There’s a phrase for how the Red Sox should feel when they hear that Josh Beckett needs an MRI to deal with a lingering injury.
It’s all gravy.
Sure, Beckett’s injury complications further validate the front office synopsis that his time of usefulness for the Red Sox was over, just like hearing Carl Crawford whine in Los Angeles further validates how smart it was to trade him and keep him from whining in Boston.
But the Red Sox don’t have to wait for Crawford to underachieve (which he has), Adrian Gonzalez to continue his lack of power at the plate (which he has) or Beckett to fail to be the starter he was paid to be (which he has). Boston can rest easy, because it got the better end of that monumental August trade — no matter how the players it sent west pan out.
The beauty of that late-summer heist will always be how easily the Red Sox rid themselves of pieces they absolutely had to get rid of. Everything else beyond that, such as who they received in return (some good prospects) and how the players they sent away have fared, is really inconsequential.

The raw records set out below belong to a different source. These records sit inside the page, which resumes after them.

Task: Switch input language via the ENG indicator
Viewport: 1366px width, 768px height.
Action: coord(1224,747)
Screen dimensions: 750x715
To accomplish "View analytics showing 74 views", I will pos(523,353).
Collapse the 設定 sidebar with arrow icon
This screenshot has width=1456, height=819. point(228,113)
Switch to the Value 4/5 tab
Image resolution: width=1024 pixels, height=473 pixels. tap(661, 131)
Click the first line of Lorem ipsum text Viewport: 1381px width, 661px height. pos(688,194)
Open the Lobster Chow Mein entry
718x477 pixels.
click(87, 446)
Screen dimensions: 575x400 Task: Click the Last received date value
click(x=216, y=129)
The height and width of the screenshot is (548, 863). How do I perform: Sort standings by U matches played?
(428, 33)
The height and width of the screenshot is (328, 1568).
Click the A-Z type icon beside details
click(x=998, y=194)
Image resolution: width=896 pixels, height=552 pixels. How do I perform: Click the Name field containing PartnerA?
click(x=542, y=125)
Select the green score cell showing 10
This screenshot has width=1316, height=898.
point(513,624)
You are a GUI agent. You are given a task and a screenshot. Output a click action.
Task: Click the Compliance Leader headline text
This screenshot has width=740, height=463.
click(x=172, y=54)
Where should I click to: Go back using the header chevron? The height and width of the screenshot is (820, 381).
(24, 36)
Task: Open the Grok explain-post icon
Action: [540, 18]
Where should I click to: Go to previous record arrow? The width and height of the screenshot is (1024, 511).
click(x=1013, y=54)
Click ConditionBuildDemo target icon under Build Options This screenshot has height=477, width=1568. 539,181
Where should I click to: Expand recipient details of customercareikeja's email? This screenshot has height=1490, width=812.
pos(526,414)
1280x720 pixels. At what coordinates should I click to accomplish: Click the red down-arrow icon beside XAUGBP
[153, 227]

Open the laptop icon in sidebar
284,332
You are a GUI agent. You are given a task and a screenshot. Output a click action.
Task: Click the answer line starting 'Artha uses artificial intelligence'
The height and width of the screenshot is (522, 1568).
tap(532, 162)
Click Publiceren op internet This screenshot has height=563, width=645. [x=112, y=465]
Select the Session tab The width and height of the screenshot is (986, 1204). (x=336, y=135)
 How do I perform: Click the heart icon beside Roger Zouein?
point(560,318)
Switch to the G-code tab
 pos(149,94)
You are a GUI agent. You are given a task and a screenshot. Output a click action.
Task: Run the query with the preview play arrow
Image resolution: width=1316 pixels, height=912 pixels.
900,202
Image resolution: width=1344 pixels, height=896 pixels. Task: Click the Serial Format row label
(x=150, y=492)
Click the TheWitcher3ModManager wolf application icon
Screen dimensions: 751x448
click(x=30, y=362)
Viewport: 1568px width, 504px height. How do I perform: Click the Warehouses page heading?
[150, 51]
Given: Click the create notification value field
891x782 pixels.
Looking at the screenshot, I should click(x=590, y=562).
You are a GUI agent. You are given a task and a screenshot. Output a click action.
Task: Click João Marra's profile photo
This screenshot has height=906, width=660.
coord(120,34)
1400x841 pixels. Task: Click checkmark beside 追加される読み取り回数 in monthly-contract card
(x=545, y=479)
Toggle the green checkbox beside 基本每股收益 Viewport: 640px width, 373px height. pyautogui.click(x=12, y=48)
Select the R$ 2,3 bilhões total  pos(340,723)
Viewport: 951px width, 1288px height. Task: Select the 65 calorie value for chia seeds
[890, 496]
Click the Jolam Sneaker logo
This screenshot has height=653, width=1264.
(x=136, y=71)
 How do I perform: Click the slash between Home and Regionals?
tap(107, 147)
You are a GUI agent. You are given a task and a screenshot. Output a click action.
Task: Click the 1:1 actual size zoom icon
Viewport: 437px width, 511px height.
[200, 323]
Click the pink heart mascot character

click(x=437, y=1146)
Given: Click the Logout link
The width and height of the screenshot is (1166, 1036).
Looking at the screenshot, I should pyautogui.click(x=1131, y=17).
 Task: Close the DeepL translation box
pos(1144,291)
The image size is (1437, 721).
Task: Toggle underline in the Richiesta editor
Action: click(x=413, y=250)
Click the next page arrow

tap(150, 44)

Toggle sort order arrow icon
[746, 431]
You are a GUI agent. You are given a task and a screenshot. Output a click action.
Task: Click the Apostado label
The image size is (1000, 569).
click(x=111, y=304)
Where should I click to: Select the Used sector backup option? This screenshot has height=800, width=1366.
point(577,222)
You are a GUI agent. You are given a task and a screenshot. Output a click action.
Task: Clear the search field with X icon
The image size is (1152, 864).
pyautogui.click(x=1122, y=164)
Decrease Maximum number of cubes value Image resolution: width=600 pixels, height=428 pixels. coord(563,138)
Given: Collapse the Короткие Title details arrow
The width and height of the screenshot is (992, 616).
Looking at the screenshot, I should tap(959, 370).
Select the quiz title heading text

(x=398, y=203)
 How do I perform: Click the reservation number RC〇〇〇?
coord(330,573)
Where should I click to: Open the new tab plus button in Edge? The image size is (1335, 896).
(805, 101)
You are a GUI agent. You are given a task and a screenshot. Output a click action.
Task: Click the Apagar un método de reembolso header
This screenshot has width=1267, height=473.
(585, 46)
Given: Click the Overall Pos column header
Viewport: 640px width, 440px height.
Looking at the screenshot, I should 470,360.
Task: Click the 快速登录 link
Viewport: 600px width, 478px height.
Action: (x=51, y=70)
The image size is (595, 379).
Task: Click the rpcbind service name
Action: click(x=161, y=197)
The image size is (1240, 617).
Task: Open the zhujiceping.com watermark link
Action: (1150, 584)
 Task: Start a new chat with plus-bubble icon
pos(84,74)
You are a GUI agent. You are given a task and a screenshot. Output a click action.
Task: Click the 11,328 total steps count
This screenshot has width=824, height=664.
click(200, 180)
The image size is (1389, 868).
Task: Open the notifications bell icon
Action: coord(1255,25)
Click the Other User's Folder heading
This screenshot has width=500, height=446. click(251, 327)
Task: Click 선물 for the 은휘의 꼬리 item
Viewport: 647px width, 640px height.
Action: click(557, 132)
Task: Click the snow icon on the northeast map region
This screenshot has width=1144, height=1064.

If Crawford and Gonzalez were to go out and bat .400, put up 40 home runs apiece and keep a team built for success from being inexplicably unsuccessful (which they haven’t), the Red Sox still couldn’t lose this deal. What they gained in salary space and clubhouse relief would have been worth them paying the Dodgers to pull it off. Boston didn’t have to do that, and now the Red Sox barely even have to think about Crawford and Gonzalez anymore as those two continue their mediocre ways out West.
Beckett, meanwhile, is dealing with the kind of injuries that happen to a 33-year-old pitcher whose stuff has diminished over recent years. Beckett has been out since May 13 with a strained groin, and he will have an MRI on Tuesday to try to figure out why his fingers are going numb, Dylan Hernandez of the Los Angeles Times reports. (Beckett was 0-5 with a 5.19 ERA when he went on the disabled list, Dylan Hernandez of the Los Angeles Times also reports.)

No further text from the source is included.